Także norweski rząd pozostał nieugięty. Zgodnie z tamtejszymi, najsurowszymi w Europie przepisami reprezentacja Turcji musiałaby poddać się kwarantannie, więc sobotni mecz tych zespołów odbędzie się w Maladze, a gospodarzem formalnie będą Skandynawowie.

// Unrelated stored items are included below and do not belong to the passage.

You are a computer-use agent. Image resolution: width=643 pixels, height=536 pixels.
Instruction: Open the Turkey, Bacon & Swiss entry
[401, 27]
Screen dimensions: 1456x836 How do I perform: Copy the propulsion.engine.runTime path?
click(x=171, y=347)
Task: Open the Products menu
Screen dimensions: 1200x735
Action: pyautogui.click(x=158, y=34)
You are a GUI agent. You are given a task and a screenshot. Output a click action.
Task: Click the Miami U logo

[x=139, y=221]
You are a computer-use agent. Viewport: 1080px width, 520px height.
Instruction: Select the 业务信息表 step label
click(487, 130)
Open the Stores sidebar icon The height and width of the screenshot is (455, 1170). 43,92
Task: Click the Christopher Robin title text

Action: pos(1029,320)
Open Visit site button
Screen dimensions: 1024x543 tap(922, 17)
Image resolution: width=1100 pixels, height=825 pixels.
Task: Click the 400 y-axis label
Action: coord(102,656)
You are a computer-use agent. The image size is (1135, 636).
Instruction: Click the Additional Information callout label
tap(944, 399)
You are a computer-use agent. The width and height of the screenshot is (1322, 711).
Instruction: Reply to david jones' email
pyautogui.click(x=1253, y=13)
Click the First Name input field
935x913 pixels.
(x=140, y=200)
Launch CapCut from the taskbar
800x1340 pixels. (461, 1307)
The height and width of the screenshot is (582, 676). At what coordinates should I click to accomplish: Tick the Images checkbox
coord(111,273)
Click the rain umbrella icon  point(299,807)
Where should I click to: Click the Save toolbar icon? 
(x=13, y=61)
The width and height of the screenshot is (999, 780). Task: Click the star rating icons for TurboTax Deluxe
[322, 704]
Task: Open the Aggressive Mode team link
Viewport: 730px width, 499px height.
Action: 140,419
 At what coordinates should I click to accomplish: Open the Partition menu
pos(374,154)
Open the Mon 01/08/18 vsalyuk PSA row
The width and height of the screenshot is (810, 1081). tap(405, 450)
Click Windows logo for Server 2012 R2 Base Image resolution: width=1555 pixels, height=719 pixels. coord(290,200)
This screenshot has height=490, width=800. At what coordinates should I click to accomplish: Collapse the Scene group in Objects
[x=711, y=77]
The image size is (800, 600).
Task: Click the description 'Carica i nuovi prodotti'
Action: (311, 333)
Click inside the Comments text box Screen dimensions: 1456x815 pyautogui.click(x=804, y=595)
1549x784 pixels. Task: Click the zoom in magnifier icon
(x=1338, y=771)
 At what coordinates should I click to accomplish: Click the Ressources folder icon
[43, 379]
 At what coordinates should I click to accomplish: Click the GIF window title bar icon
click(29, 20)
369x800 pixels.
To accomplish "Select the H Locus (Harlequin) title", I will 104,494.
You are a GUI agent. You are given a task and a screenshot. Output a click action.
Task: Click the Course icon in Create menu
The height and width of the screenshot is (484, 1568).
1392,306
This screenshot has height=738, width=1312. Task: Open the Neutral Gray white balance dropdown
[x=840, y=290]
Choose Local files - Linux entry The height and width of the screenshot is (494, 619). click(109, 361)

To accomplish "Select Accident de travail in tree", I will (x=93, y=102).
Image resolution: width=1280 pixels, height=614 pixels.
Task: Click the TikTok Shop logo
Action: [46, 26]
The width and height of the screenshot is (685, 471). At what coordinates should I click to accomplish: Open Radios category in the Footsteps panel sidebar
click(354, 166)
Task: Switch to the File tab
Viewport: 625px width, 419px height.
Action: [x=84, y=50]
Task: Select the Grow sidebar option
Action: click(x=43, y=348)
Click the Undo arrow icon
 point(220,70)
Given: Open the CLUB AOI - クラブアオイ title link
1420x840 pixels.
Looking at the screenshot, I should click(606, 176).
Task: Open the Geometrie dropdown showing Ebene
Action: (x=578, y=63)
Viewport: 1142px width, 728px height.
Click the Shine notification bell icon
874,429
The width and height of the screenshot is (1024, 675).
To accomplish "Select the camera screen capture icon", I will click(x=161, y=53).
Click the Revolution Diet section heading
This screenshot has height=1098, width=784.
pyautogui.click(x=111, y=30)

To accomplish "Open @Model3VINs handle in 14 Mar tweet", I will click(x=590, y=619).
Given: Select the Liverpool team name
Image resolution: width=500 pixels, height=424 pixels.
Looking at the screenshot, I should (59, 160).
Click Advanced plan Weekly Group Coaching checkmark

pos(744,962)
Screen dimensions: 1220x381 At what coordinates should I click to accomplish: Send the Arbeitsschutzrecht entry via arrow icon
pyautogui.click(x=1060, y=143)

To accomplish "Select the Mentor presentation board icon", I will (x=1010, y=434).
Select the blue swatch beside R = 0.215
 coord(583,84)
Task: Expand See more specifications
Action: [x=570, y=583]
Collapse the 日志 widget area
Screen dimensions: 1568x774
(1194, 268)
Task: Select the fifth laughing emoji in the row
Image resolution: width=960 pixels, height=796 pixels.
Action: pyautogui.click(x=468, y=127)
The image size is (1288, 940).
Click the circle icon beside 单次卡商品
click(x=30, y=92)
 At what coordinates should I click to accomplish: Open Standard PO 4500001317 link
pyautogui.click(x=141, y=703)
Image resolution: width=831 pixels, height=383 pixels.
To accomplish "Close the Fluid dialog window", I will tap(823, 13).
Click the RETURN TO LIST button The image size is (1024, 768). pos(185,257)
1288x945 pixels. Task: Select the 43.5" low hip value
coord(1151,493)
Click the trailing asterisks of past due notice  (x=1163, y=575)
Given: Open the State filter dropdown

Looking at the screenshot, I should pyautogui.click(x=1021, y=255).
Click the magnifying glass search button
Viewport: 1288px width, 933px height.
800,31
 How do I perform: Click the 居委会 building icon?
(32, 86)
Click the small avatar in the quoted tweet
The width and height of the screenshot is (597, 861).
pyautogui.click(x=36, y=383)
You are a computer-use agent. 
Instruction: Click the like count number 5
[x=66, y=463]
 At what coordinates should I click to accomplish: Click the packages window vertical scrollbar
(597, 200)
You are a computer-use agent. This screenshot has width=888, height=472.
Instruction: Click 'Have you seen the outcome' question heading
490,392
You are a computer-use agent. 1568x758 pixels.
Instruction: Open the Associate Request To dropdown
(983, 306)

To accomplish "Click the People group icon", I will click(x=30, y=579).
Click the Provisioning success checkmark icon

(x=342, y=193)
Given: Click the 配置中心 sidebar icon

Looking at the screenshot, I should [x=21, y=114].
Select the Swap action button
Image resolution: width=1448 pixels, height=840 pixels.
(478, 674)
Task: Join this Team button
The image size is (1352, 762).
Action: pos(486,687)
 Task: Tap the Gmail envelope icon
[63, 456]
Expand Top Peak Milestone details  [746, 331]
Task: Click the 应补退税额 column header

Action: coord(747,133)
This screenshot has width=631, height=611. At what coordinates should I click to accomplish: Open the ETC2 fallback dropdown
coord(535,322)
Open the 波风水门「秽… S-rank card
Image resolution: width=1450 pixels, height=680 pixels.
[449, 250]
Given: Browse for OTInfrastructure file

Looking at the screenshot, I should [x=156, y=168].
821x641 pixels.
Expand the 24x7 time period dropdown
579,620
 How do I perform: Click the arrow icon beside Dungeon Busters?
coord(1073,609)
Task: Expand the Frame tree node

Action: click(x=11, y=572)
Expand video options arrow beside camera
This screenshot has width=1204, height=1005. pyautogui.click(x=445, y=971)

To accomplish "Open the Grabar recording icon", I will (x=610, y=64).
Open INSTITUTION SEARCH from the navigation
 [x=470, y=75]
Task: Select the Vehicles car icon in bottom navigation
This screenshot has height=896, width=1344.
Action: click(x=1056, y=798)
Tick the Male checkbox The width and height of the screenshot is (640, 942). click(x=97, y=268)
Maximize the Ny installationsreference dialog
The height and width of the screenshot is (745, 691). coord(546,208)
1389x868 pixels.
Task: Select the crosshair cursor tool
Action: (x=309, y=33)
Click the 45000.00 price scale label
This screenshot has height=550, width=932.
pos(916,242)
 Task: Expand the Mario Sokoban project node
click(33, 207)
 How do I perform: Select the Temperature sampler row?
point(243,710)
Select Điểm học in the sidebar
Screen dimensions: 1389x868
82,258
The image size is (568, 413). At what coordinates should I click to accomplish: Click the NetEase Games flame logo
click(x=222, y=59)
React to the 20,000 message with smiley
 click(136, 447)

Z kolei Portugalia podejmuje dziś Azerbejdżan w Turynie. To efekt wpisania tego kraju na czerwoną listę w Wielkiej Brytanii, co oznaczałoby dla piłkarzy z Premier League konieczność poddania się kwarantannie po powrocie do Anglii. W tej sytuacji kluby zapowiadały, że nie puszczą zawodników, więc Portugalczycy przenieśli mecz do Włoch.
Mogło być gorzej
Gróźb ze strony klubów było znacznie więcej. Niemieckie miały nie puścić piłkarzy do Wielkiej Brytanii, a francuskie w ogóle poza Unię Europejską. W końcu jednak zawodnicy dostali pozwolenie na wyjazd, bo złagodzono tam zasady dotyczące kwarantanny. Tę mogli zakończyć także gracze Interu Mediolan. Po wykryciu w czwartek czterech przypadków koronawirusa w drużynie zostali skierowani na przymusowe odosobnienie. W poniedziałek przeszli testy, ale dały wynik negatywny i dzięki temu mogli udać się na zgrupowania kadr. Np. Romelu Lukaku mógł dotrzeć w ostatniej chwili, bo Belgia już dziś zmierzy się z Walią. Kolejna runda meczów odbędzie się we wrześniu. Zostaje mieć nadzieję, że do tego czasu sytuacja się poprawi.